Information about long-term debt is in Note 13 to the consolidated
financial statements, "Long-term Debt." Information about the current market
valuation of long-term debt is in Note 19 to the consolidated financial
statements "Fair Value of Financial Instruments."
YEAR 2000 COSTS -
RISKS. Year 2000 issues address the ability of electronic processing
equipment to process date sensitive information and recognize the last two
digits of a date as occurring in or after the year 2000. Any failure in any
system may result in material operational and financial risks. Possible
scenarios include a system failure in a generating plant, an operating
disruption or delay in transmission or distribution, or an inability to
interconnect with the systems of other utilities. In addition, while it is
anticipated that mission-critical systems will be year 2000 compliant in a
timely fashion, it cannot guarantee the compliance of systems operated by
other companies upon which it depends.
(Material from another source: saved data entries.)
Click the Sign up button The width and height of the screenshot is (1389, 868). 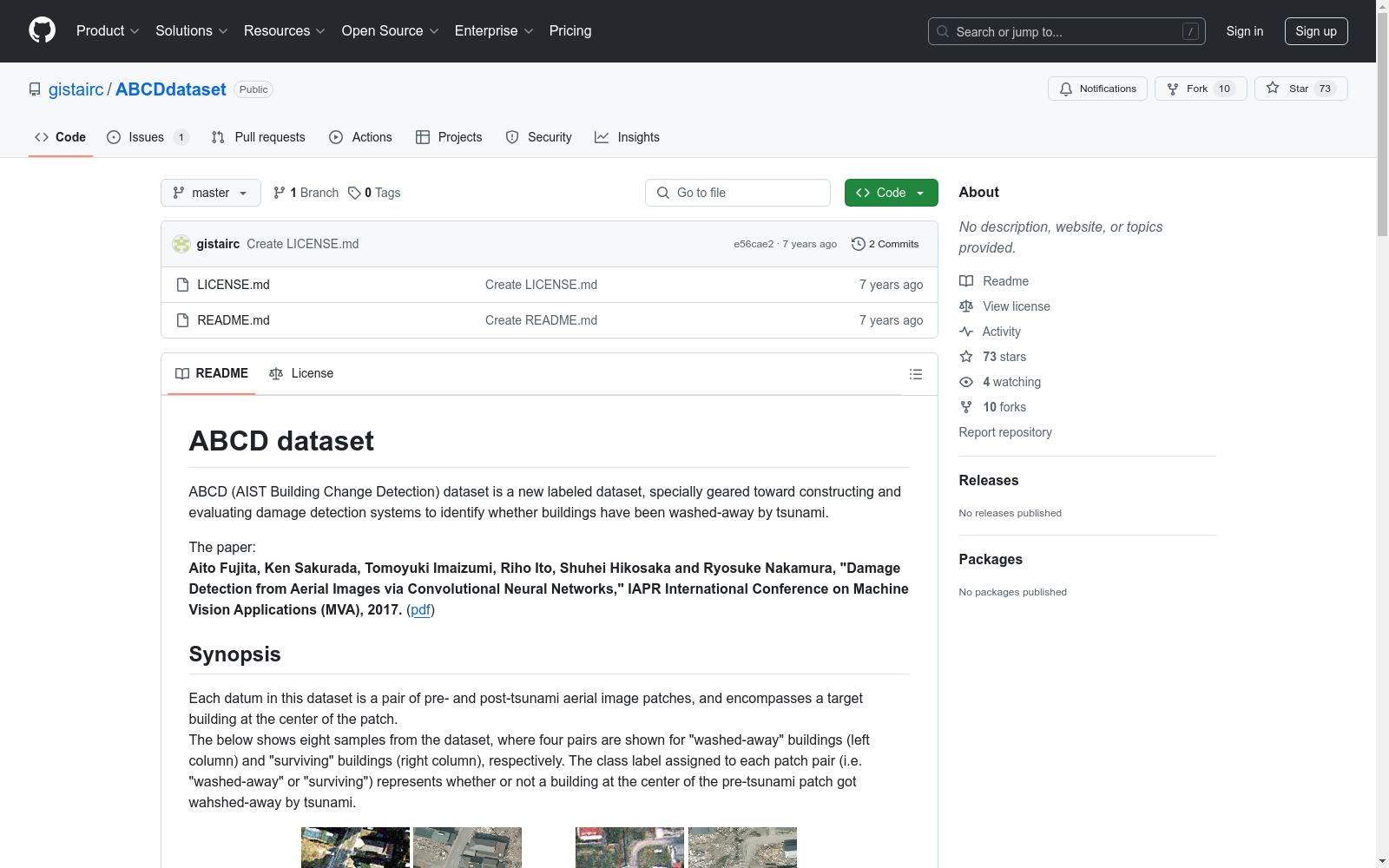click(x=1316, y=30)
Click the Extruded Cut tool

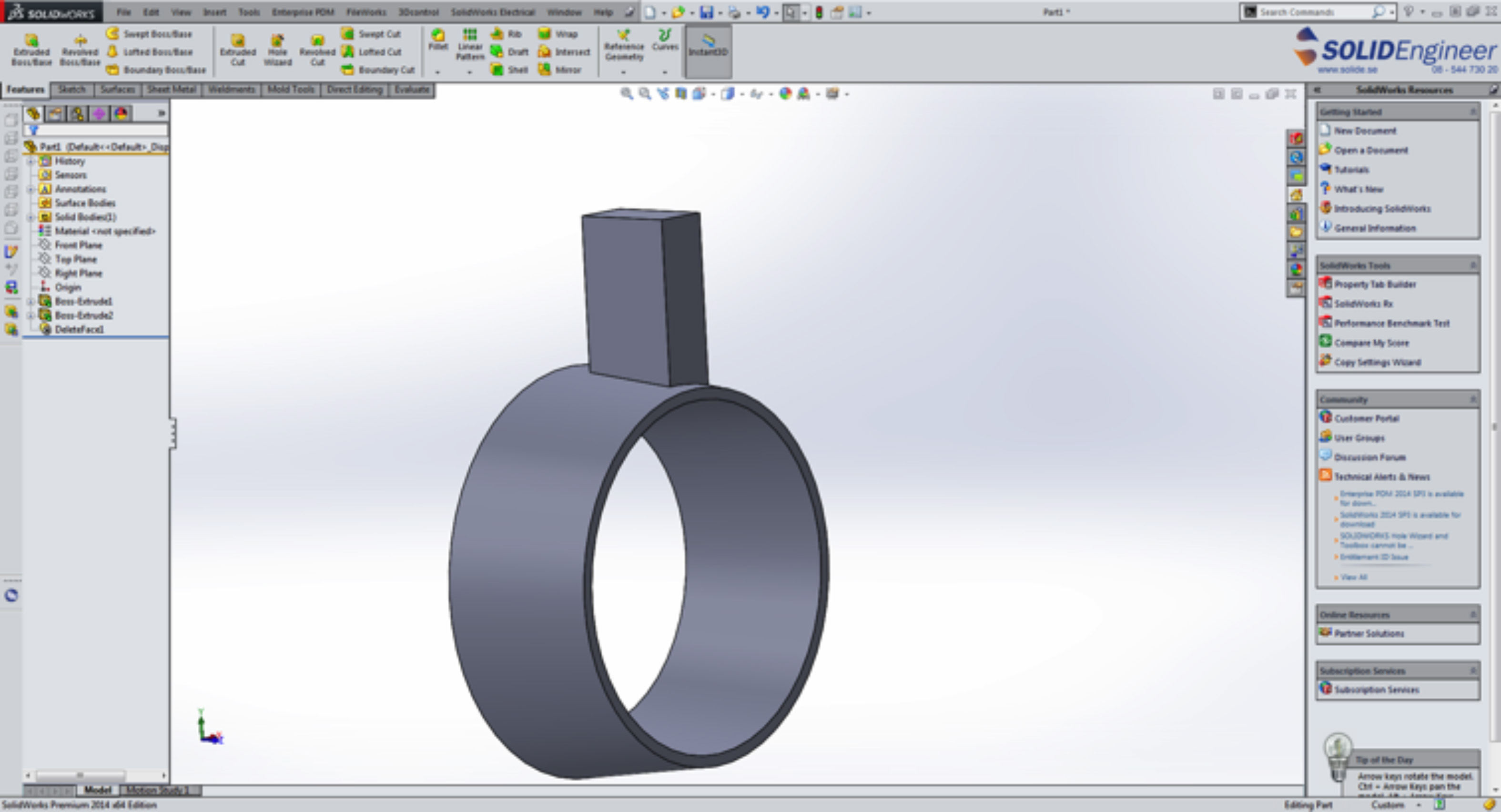pyautogui.click(x=238, y=49)
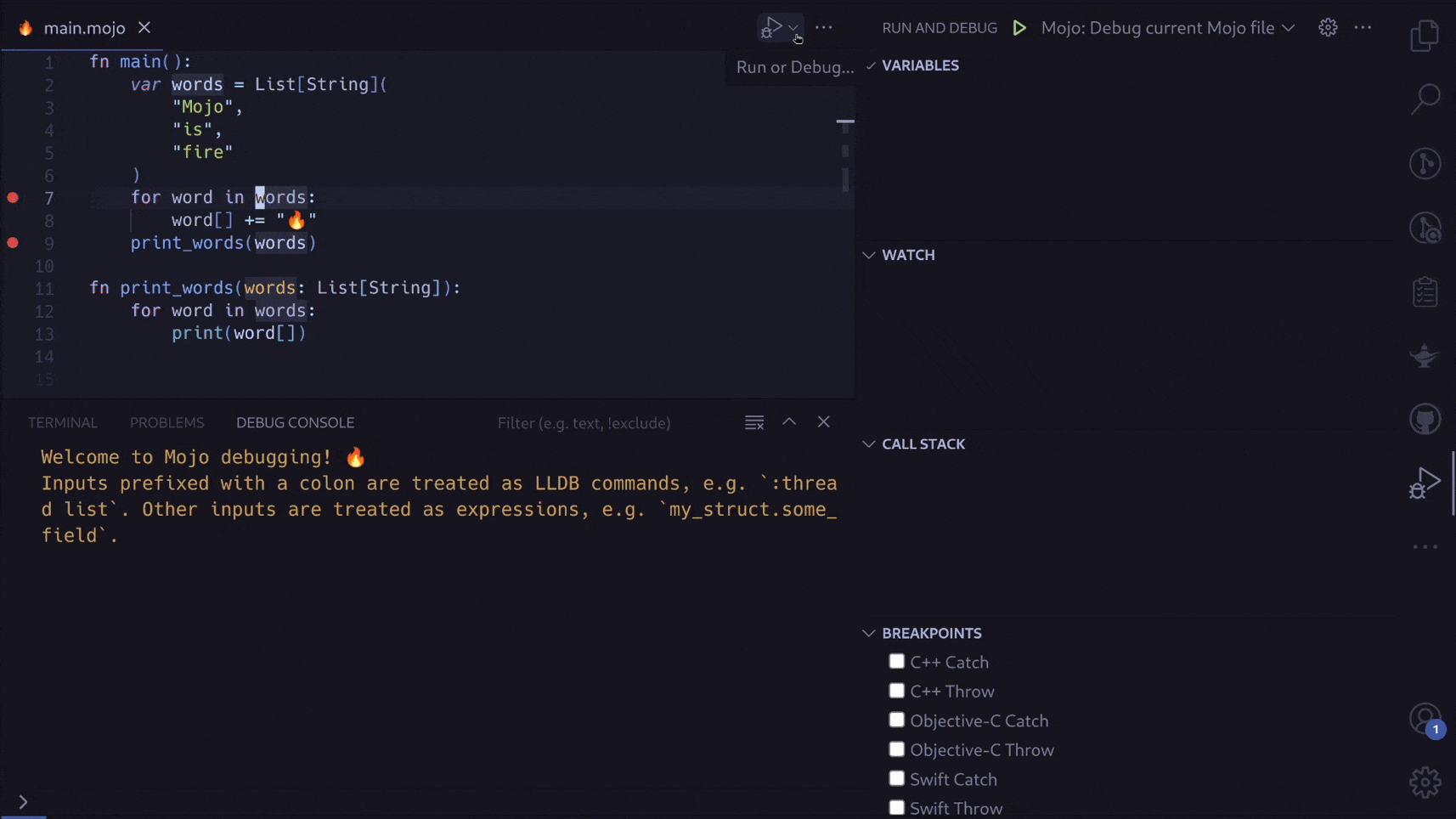
Task: Open the Source Control view
Action: [1426, 163]
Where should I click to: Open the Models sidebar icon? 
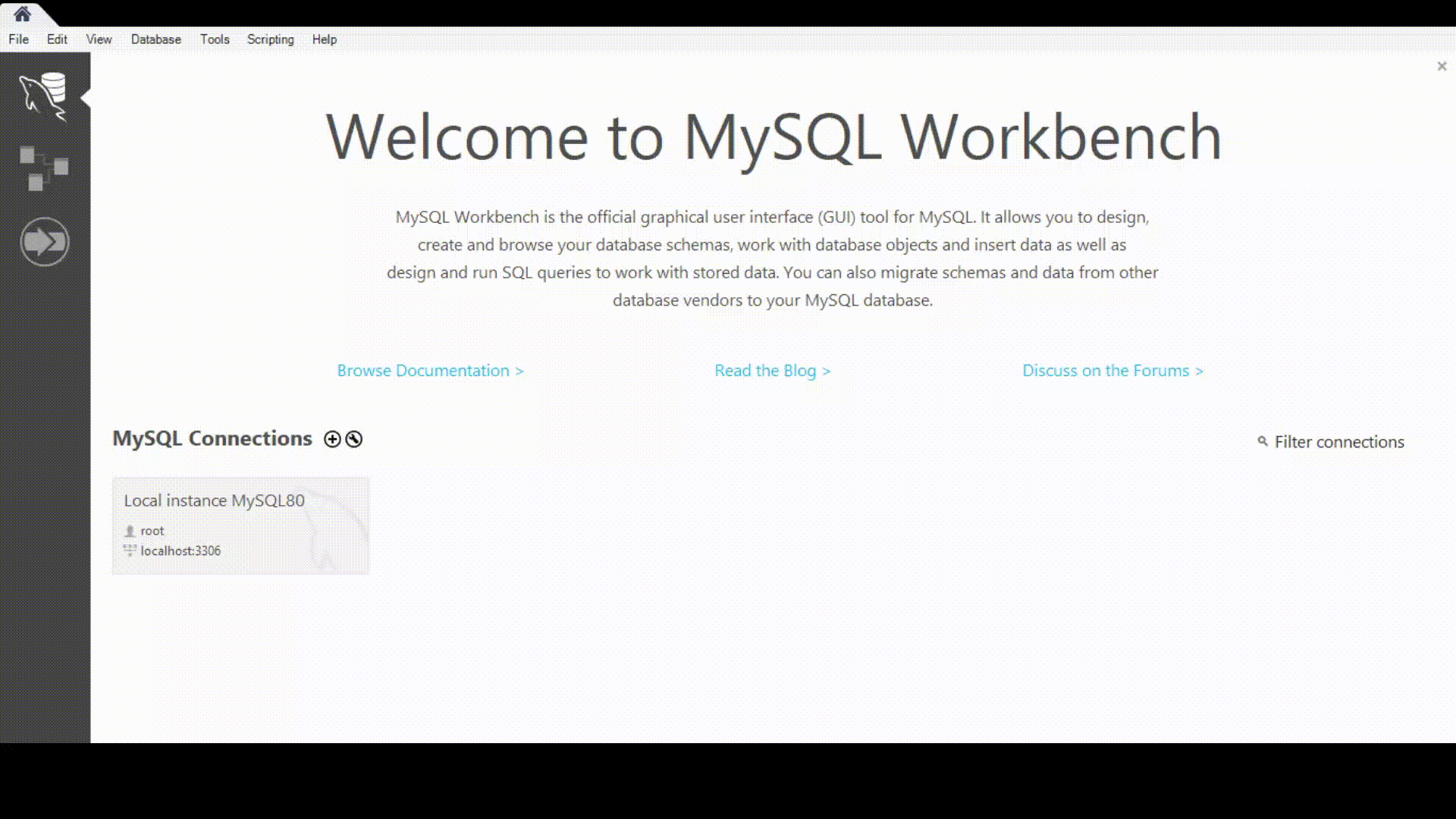[44, 168]
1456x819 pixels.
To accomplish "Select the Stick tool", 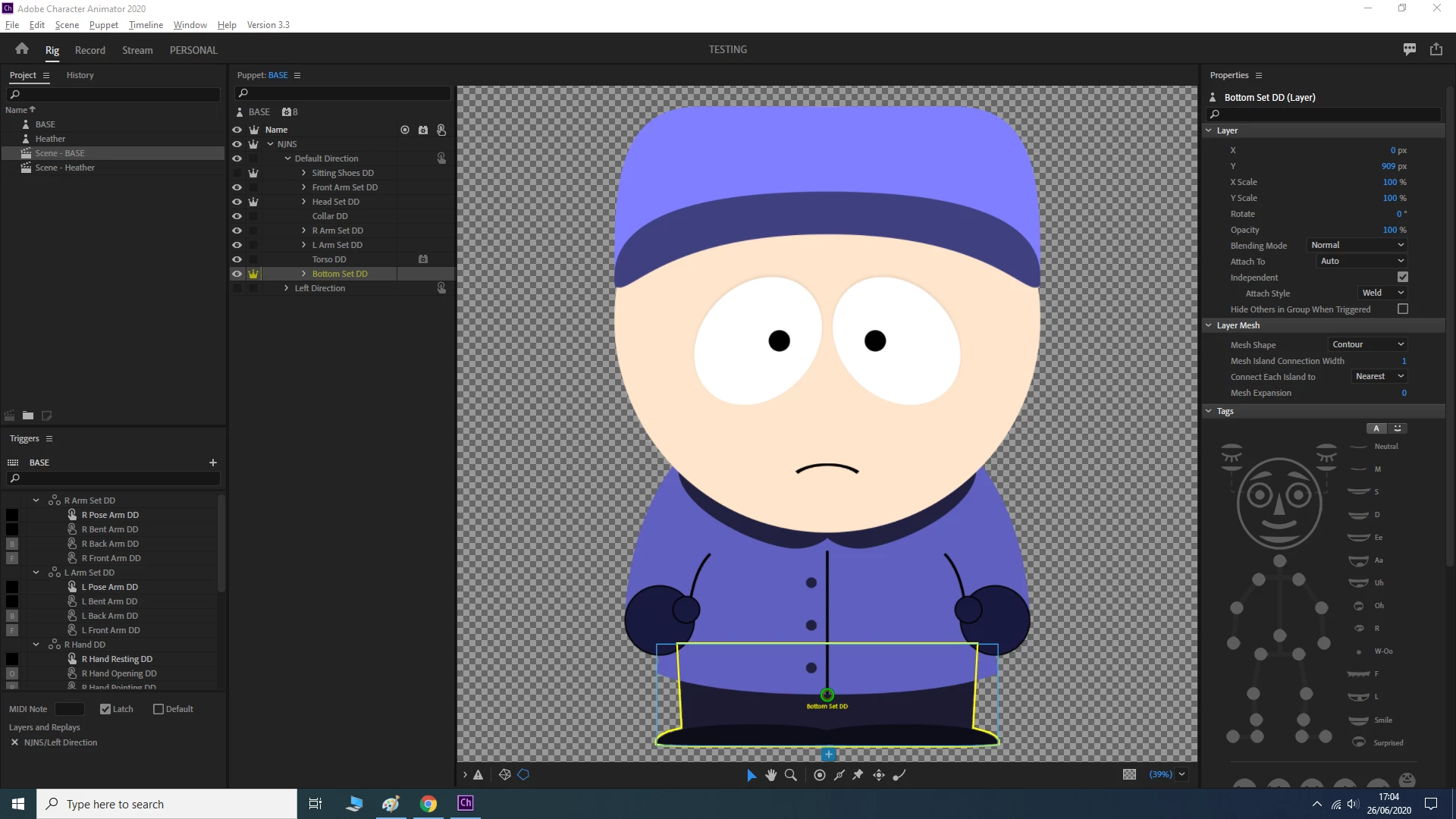I will [x=839, y=775].
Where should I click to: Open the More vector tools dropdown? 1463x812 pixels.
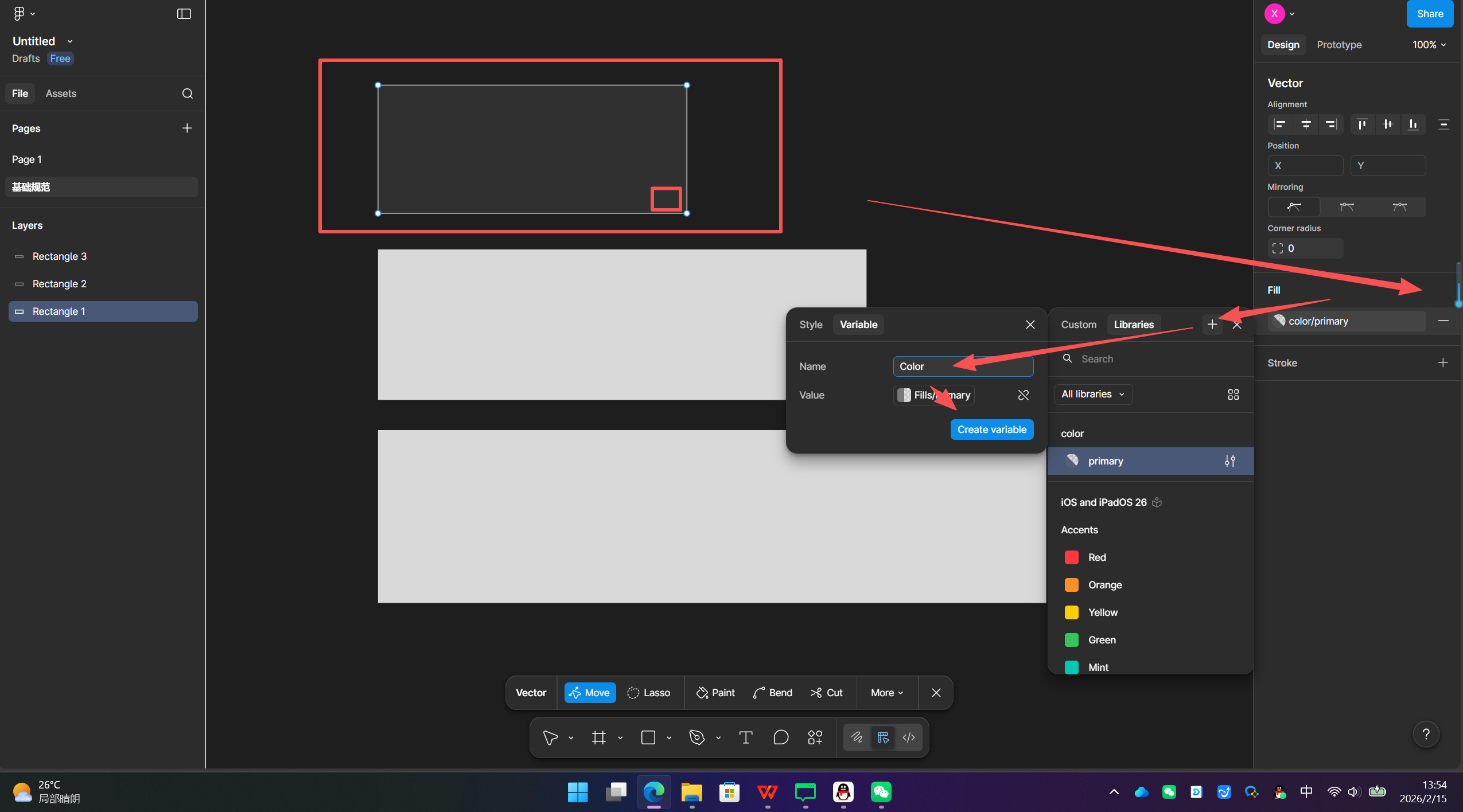click(x=886, y=693)
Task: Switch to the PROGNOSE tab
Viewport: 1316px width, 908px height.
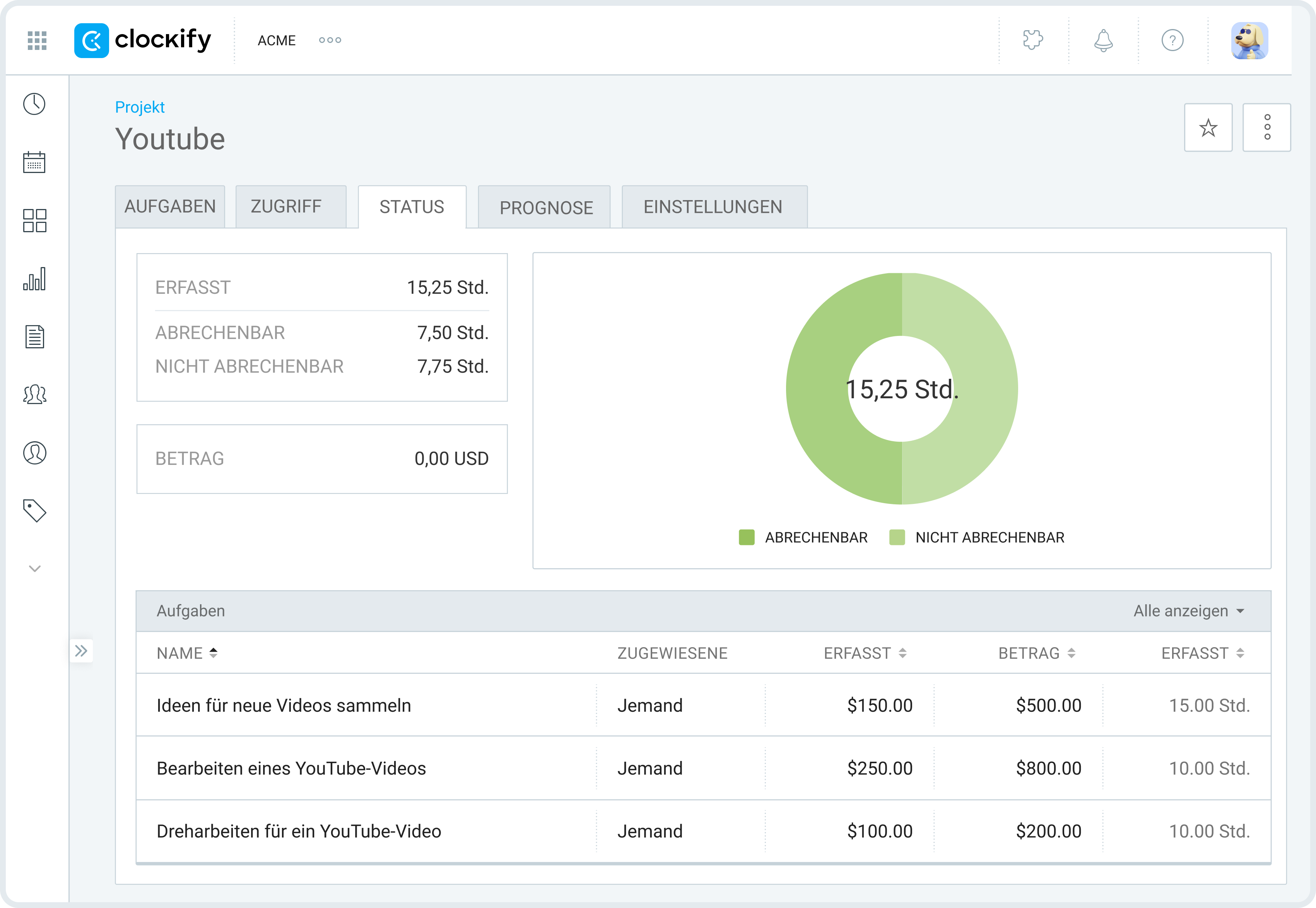Action: pos(545,208)
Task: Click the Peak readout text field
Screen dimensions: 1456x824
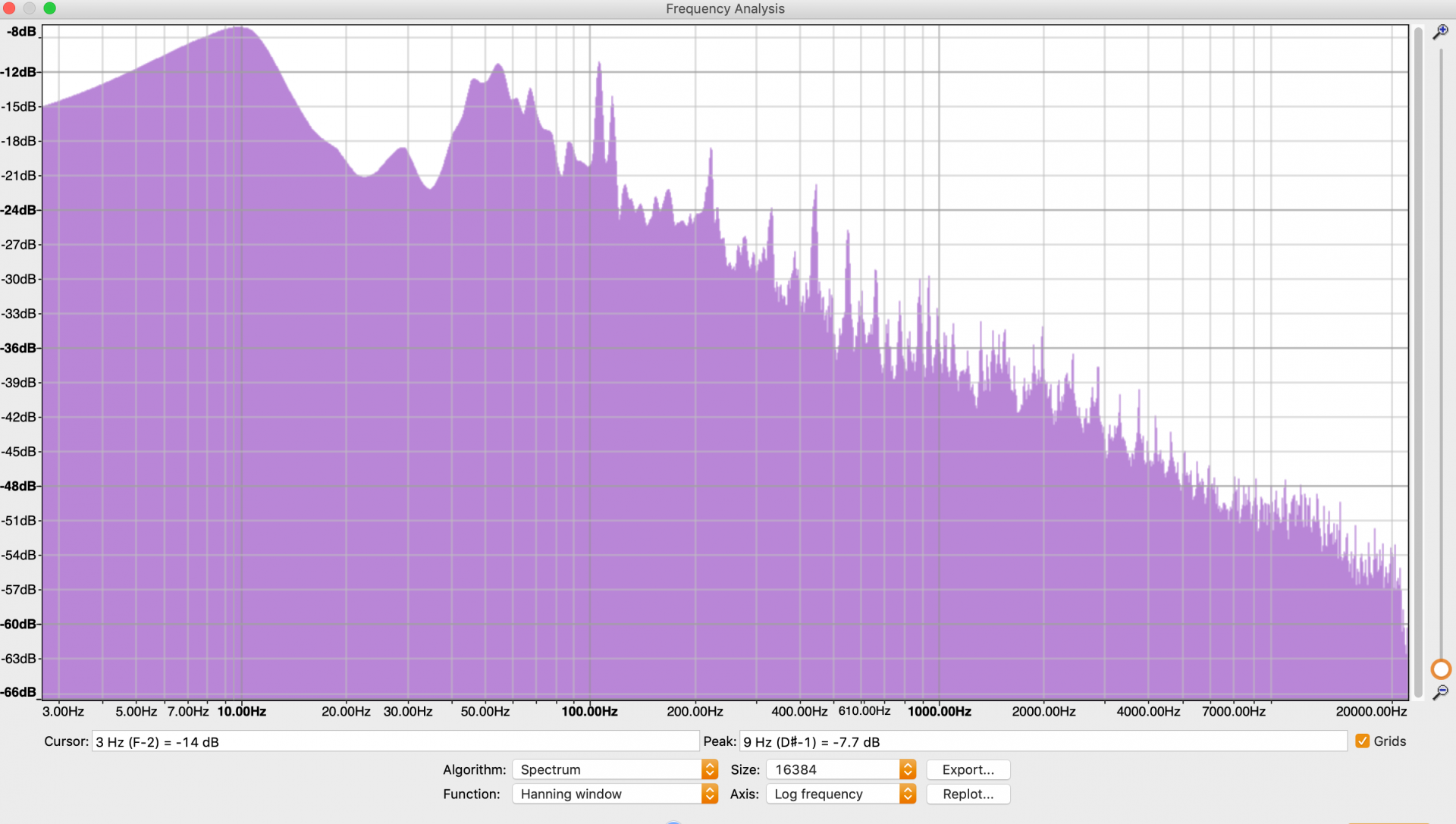Action: coord(1043,741)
For example, the ability of an
electric company to provide electricity to its customers depends upon a
regional electric transmission grid, which connects the systems of neighboring
utilities to support the reliability of electric power within the region. If
one company's system is not year 2000 compliant, then a failure could affect
the reliability of all providers within the grid, including Northern Indiana.
Similarly, gas operations depend on natural gas pipelines that are not owned
or controlled, and any non-compliance by a company owning or controlling those
pipelines may affect Northern Indiana's ability to provide gas to its
customers. Failure to achieve year 2000 readiness could have a material
adverse affect on results of operations, financial position and cash flows.
The program to address risks associated with the year 2000 is
continuing. The focus is on both information technology (IT) and non-IT
systems, and substantial progress has been made in preparing these systems for
proper functioning in the year 2000.
STATE OF READINESS. The year 2000 program consists of four phases:
inventory (identifying systems potentially affected by the year 2000),
assessment (testing identified systems), remediation (correcting or replacing
non-compliant systems) and validation (evaluating and testing remediated
systems to confirm compliance). Northern Indiana has completed the
remediation and validation phases for all of its mission-critical systems.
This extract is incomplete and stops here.